Bob and Carol Look for Treasure was the first story produced by the BBC as part of their Look and Read programme.  The ten part serial was filmed, in September 1966, with the intention of being shown as part of the BBC's Merry-Go-Round series but was instead broadcast, between January and March 1967, as part of their new Look and Read format.

The story featured many of the elements which would become standard for the programme over the years.  These included children having to solve clues and puzzles to forward the story, which took the form of a mystery tale.

Story
The serial was split into two separate and distinct sections; the first six parts known as "The Lost Treasure" and the last four as "The Stolen Treasure".

"The Lost Treasure"
A young girl, Carol, is sent to deliver eggs to Miss Brown who looks after a large old house.  Whilst there, Carol spots a small porcelain Chinese statue.  Miss Brown is about to tell Carol a secret of the statue when she is interrupted by Carol's goat, Bella, who is eating her flowers.  Carol chases after the goat and meets a boy named Bob sitting under a tree.  He tells Carol that he lives in a canal boat and after the two children capture Bella, he shows her round his home.  Whilst on the boat, Carol spots a statue which looks almost identical to the one in the big house.  On the bottom of this statue the children find part of a message that Bob says is a clue that will lead them to some treasure.  They take the statue to Miss Brown who tells them about a rich man, Adam Kent, who once lived in the house.  Before he died, he left clues, leading to the location of his fortune, on the bottom of two statues, which were intended to go to each of his two sons.

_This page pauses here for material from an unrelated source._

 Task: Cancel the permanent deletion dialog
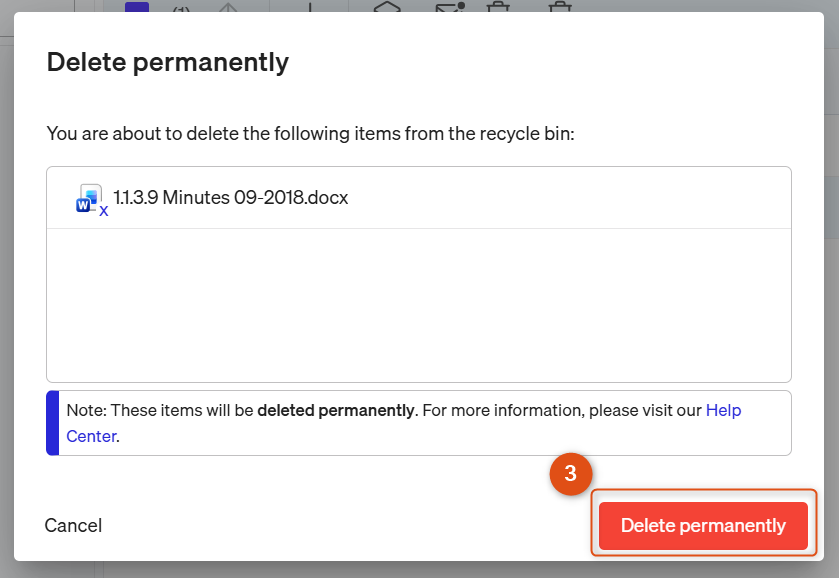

Combining the clues on the two statues, Carol and Bob set off to find the treasure.  They find a marked stone, cross a canal and make their way to the village of King's Mill where they find a well which leads them back to a stone in the grounds of the house.  When the get back to the house they meet a rude fat man with a motorbike who they help after he drops his radio, though he turns out to be ungrateful.  They tell Miss Brown that they know where to find treasure and she gets a gardener to come and help them unearth it.  They leave thinking that the house is empty but secretly the fat man lurks inside.  Under the stone they find a brown bag filled with gold, silver and two big golden cups.  They decide to take the treasure into the house, leaving Bob to look after Bella but when they get back into the house they discover that a picture of Adam Kent has gone missing, so Carol runs out to tell Bob whilst Miss Brown phones the police.  When Carol and Bob get back to the house they find that the treasure is gone too.

"The Stolen Treasure"
The following day, newspapers report the theft of the treasure from the big house.  Bob and Carol can't think of a way to get the treasure back so Carol takes a trip up the canal with Bob and his dad.  When they stop at a lock, the children go for a walk and spot what Bob think is the fat man's motorbike.  They suspect the man of the theft of the treasure and so they hide out in a shed, which contains some radio equipment, waiting for him to return for his bike.  Eventually, instead of the fat man, Mike, who lives next to the lock, goes to the bike.  Suddenly a boy, called Dan, comes out from behind them and tells them they shouldn't be there.  They find out that they were mistaken about the bike and ask about the radio equipment which Mike lets Dan explain to them.  As they listen in on the radio they hear some strange messages to someone called "Number One" about sending the "Red Dragon".  Bob and Carol quickly realise that the voice is that of the fat man and that he has the picture and the treasure.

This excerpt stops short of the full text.